I am interested on all aspects of quantum physics in general, especially by its “weirdness” and counterintuitive predictions, while at the same time I love how we can learn to use it in our everyday lives. In front of a beer, I will probably draw you down in conversations about technology, foreign cultures and languages and, of course, physics!

Current Reasearch

We can think of a quantum network as a group of nodes where quantum information can be processed. For these nodes to communicate, light can be used as a carrier of qubits and optical fibers-based connections will direct photons from the sender to the receiver. However, losses are inevitable, and increasingly so on long distances. This has consequences on the overall performance on the network as low communication rates. A possible solution to this problem is the use of quantum repeaters.

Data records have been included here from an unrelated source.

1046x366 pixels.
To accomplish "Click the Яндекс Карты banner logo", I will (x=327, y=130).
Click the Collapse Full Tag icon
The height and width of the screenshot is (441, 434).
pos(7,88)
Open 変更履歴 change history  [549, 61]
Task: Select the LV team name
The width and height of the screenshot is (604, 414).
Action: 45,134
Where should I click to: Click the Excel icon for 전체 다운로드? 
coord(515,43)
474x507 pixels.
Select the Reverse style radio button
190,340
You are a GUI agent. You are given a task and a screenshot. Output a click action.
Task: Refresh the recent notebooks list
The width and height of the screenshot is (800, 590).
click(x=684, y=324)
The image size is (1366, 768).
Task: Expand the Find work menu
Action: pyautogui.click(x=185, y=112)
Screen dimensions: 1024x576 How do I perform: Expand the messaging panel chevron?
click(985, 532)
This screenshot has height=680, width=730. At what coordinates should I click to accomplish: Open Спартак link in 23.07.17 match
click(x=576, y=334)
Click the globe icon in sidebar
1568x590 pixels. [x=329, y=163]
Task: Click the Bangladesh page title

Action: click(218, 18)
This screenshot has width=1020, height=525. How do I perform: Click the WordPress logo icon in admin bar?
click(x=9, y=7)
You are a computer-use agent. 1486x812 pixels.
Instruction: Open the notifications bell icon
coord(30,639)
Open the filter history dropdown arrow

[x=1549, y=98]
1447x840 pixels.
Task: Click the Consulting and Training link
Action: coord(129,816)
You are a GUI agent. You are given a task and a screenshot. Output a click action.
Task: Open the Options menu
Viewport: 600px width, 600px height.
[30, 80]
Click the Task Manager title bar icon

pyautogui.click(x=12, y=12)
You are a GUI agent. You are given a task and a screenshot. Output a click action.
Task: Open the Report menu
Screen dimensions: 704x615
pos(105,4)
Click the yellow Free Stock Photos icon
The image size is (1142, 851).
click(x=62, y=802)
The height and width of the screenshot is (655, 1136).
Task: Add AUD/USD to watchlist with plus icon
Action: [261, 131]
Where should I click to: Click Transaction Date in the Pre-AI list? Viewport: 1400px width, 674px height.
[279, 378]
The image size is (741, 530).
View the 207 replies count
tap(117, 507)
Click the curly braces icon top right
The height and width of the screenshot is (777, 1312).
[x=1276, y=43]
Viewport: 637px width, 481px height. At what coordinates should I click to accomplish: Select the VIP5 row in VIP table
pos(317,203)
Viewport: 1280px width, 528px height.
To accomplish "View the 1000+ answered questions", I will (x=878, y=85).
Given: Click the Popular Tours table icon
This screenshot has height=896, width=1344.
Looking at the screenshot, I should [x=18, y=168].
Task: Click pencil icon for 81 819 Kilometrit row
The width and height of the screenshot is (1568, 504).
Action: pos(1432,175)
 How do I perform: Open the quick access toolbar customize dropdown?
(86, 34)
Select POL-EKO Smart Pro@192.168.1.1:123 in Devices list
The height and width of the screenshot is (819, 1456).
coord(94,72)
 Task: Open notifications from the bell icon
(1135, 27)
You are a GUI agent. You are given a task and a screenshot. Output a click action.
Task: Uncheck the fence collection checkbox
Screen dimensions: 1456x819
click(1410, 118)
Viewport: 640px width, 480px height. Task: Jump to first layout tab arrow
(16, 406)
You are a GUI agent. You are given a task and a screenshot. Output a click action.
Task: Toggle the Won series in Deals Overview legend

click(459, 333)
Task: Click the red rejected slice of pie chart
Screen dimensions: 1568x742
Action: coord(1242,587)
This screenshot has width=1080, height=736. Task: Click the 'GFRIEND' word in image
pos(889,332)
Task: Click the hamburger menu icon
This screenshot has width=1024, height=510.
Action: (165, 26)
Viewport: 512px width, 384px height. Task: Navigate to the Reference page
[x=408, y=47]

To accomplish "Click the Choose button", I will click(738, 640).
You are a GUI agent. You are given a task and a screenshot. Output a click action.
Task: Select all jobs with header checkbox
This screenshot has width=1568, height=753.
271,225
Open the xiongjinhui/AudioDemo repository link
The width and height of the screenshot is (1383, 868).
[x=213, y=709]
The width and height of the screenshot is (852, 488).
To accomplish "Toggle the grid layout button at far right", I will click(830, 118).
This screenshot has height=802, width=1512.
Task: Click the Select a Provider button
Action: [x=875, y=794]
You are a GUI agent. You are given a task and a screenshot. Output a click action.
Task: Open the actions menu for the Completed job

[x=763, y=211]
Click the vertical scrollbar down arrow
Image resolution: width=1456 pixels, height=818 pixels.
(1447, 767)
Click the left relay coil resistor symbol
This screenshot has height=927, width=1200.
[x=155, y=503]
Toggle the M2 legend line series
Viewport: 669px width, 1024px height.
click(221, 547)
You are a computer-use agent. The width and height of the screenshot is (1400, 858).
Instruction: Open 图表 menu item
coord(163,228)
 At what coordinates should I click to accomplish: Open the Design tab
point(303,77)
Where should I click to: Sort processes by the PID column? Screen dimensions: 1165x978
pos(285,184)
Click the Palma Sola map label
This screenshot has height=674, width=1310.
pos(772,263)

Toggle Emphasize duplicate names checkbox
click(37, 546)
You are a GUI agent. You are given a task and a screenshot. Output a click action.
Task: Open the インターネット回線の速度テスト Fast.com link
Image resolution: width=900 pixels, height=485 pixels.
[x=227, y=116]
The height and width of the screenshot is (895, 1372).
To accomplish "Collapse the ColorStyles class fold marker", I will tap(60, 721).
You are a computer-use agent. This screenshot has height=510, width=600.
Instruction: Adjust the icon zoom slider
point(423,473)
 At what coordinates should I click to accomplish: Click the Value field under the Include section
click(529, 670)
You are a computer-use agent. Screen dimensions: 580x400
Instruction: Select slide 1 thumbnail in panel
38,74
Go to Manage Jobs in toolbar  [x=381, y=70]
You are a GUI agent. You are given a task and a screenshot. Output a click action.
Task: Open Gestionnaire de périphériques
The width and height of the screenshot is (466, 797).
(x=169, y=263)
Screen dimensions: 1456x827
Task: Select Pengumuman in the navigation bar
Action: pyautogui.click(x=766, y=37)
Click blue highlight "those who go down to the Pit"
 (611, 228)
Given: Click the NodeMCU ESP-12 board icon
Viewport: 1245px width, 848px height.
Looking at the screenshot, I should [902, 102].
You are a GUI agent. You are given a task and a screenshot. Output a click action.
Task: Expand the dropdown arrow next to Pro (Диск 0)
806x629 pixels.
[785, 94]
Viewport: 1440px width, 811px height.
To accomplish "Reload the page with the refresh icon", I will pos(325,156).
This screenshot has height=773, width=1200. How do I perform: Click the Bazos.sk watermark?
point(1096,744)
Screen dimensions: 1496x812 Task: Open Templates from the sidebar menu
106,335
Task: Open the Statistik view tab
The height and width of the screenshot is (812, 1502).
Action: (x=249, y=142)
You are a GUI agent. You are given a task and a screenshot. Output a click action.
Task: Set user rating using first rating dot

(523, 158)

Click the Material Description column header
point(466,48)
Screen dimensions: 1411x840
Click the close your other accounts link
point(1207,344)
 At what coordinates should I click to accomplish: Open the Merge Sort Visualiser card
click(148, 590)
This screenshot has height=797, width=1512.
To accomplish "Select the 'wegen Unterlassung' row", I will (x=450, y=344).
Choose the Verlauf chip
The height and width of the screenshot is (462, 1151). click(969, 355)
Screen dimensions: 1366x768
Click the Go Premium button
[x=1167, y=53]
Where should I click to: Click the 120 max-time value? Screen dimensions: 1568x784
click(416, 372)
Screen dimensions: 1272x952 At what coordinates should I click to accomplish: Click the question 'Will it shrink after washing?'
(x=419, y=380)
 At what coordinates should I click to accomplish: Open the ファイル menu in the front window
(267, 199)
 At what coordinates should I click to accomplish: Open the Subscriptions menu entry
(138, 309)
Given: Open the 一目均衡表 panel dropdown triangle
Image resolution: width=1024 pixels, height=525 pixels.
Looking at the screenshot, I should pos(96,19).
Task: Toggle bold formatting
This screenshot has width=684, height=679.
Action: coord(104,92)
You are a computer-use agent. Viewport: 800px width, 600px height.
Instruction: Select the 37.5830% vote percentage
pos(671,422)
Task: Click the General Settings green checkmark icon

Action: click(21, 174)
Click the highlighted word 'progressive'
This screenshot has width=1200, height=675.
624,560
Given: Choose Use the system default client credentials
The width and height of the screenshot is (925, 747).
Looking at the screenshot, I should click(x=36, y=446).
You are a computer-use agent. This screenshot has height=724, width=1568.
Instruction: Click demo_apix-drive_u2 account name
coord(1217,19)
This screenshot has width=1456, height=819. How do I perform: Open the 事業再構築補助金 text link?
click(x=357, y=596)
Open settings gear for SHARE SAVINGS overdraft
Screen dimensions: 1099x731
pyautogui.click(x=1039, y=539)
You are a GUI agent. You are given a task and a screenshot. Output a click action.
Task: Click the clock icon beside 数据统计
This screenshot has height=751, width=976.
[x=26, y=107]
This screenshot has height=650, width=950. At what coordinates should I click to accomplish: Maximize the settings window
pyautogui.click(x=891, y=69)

A simple implementation relies on the creation of pairs of entangled photons which will travel to the nodes we want to connect from a repeater, after which a measurement will confirm the successful sharing of entanglement.

At this level, quantum memories come into play. The generated entangled photons can be stored in order to wait for all the nodes to be connected by entanglement. This dramatically increases the rate of communication among nodes.

In my project at QCALL, I work on a practical implementation of a quantum memory. More specifically, I am investigating the quantum properties of solid state materials doped with Rare Earth ions, which are able to “store” the state of an input photon as a collective excitation of their internal degrees of freedom and release it on demand as an output photon.